Monday, February 22, 2010

Future

No man knows what the future holds, why is this? Because the future is the time yet to come.

Recently in my life things have been changing, these changes that have occurred, I've only just realized are extreme. When did i realize this? The time when the greatest thoughts are thought, in the shower. What was I thinking about in this shower? Well, allow me to rewind just a bit and I will explain everything.

Moving back to when I first started at JWU...Johnson & Wales has student employees that are called T.A.'s, or Teaching Assistants. These T.A.'s are the best of the best, must have their associate's degree, and be able to teach a class....back to today.

Now, let's go back to about 4 days (from the time I'm typing this). This is a Thursday, on this Thursday I was working a very special event for a very special person. When I was first offered this event I immediately accepted, but everyday I doubt myself and my skills. Why do I doubt, because there is someone better than me in every aspect of life. Because of this doubt, I'd never considered being a T.A. but this event made me change my mind. After working with a T.A. beginning to realize that my name is on every call list for special events, and realizing just how popular my name is in the office that would be the deciding office of my employment I am now going to apply (after I get my degree) and become a T.A...back to the present.

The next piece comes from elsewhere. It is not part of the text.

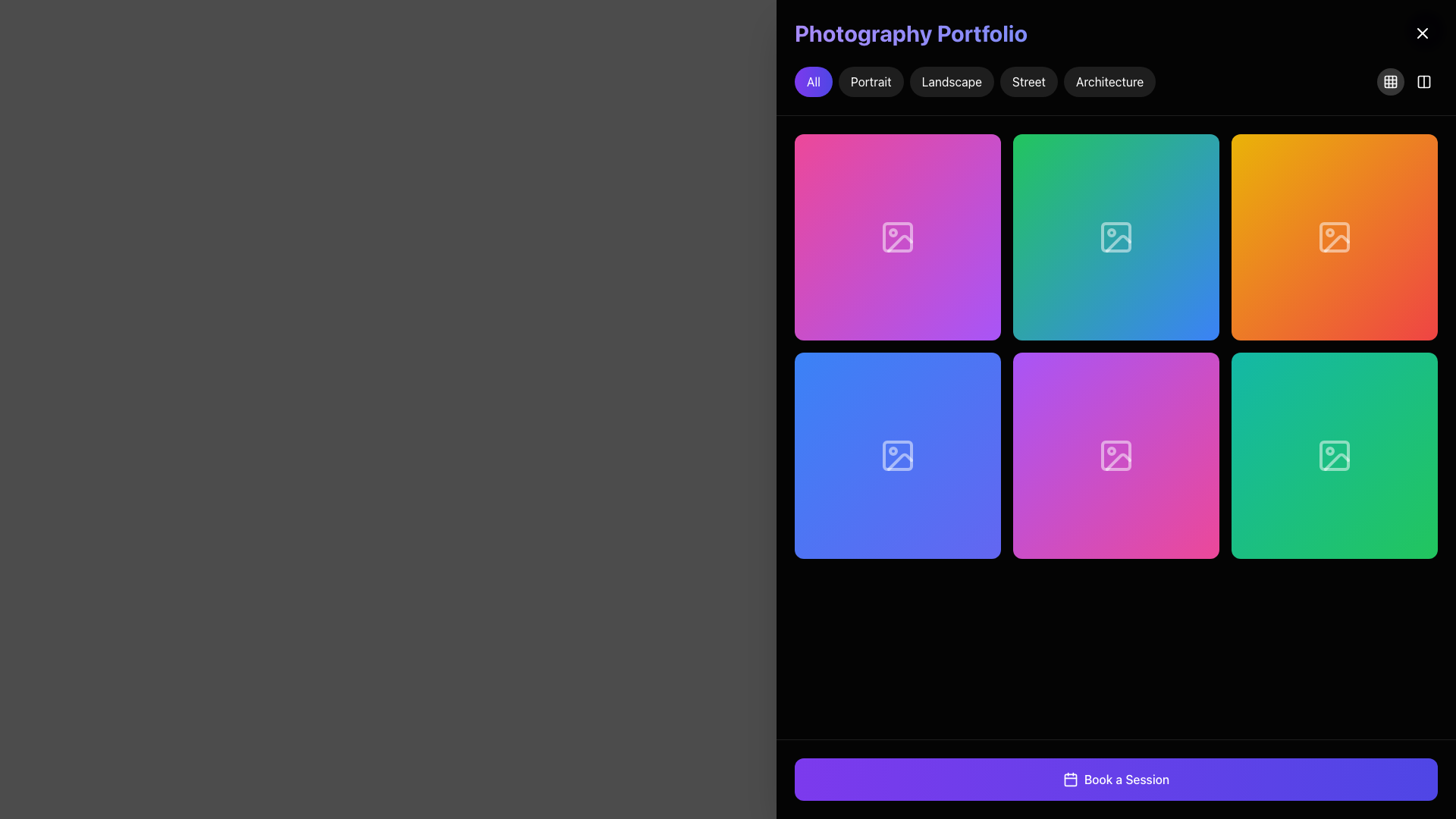 The image size is (1456, 819). Describe the element at coordinates (898, 455) in the screenshot. I see `the visual tile or card` at that location.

I was reflecting on my past more and more recently. I've found things in my mind that have been locked away deep inside the darkest and farthest recesses of my mind. Things that randomly are coming back to me. I've always said that if the only reason to love history is so that it doesn't repeat itself. Now learning about my history that I've kept hidden for so long, I'm thankful to say that I haven't made the same mistakes twice, but Instead I'm doing the opposite. I'm changing into who I want to be more and more everyday.

My future holds many unknown challenges, tasks, and that mountain that I'm going to go rock climbing on before i'm 20...Oh yeah and some free-falling in there somewhere. What will my future bring, I think that it will bring many welcomed things and many needed things. The people that are in my life right now, I hope they stay that way.

I'd like to leave you with my blessing. May your hunger for food be satisfied with wholesomeness, and your hunger for life, love, and happiness satisfied with knowledge and enlightenment.